Ebbene, si é sommersi di realismo visivo sbattuto in faccia all’osservatore che si ritrova invischiato di spazzatura, rottami, video senza poesia se non cruda verità, disturbanti ossessioni contemporanee di un mondo che risulta intriso di memoria passata, di storia vomitata e accantonata senza nessun senso estetico o nessuna poesia visiva, come se l’artista si sia presentato stanco di pensare e di creare e si arriva a recuperare la realtà nuda e cruda così com’é, senza nessuna mimesi, senza nessuna emozione, un ctrl+c, un copia e incolla di quello che si vede, e spesso si vede senza un significato  preciso, quasi a prendere in giro la creazione visiva e lo spettatore.

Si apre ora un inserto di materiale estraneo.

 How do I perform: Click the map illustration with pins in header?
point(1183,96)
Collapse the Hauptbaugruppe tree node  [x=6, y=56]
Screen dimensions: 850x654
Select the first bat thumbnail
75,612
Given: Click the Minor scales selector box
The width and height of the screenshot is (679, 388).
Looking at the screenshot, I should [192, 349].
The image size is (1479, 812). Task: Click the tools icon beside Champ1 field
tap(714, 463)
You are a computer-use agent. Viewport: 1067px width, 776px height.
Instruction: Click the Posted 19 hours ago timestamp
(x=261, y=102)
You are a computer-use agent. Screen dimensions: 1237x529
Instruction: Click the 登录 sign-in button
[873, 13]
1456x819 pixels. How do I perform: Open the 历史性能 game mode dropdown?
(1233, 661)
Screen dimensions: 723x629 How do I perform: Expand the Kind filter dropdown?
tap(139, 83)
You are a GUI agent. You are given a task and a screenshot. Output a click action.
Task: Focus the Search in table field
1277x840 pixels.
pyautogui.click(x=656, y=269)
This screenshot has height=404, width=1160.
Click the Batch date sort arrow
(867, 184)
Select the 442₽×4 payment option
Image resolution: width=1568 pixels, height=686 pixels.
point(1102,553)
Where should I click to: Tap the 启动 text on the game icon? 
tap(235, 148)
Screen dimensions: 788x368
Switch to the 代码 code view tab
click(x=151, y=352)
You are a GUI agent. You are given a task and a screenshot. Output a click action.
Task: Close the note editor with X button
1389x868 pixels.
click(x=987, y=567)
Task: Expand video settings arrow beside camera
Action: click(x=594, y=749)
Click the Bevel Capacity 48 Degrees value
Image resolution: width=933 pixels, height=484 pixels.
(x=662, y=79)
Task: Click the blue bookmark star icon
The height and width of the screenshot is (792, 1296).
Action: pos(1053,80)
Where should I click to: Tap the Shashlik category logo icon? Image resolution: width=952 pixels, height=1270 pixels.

Si ha voglia di scoprire e di riscoprire la contemporaneità, il quotidiano battito di ciglia che immagazzina immagini e sensazioni é sempre attivo, ma va stimolato, non certo edulcorato e portato alla non comprensione, si rischia di allontanare e di creare un caos di pensiero e si può riassumere in un’unica formula: che cosa vuol dire?
Già, per quante elucubrazioni si possano tirar fuori, per quanto voli pindarici ai quali aggrapparsi, tutto si concentra nell’idea di comprensione su “che cosa significa?” quando si ripensa a quello che si è visto.
Come appariremo oggi vestiti con improbabili pantaloni a zampa d’elefante o con le tremende spalline sovrastate da gonfie cotonature di cappelli o con risvoltini dei jeans stile anni ‘80? Sicuramente fuori moda, fuori tempo, a tratti ridicoli, ma conditi da una punta di tenerezza ingenua per come si andava all’epoca abbigliati. Rifare oggi lo stesso percorso può essere considerato un revival vintage, ma non sicuramente originale o con quell’effetto “wow” di cui si abbisogna e ricerca.
Le innovazioni tecnologie, la magia del cinema, delle immagini, gli effetti speciali, hanno aperto le strade a nuove sperimentazioni e a contaminazioni tra arte, musica e cinema come testimoniato dalle numerose esperienze che si accavallano ogni giorno per mezzo della creatività e dove risulta difficile dare un senso e una risposta come etichettatura delle cose, non si parla di sola arte o di solo cinema, ma di innesti e trasmigrazioni tra le une e le altre realtà.
L’effetto “wow” é ancora possibile oggi che il mondo risulta collegato globalmente attraverso la rete internet e i social network dove tutto si brucia all’istante e si passa oltre? Si, é possibile, ma solo quando la diffusione si concentra sull’attenzione e non solo sullo stupore dell’effetto, studio, ricerca, bellezza rimangono le cause principali della creatività, sempre curiosa e mai paga.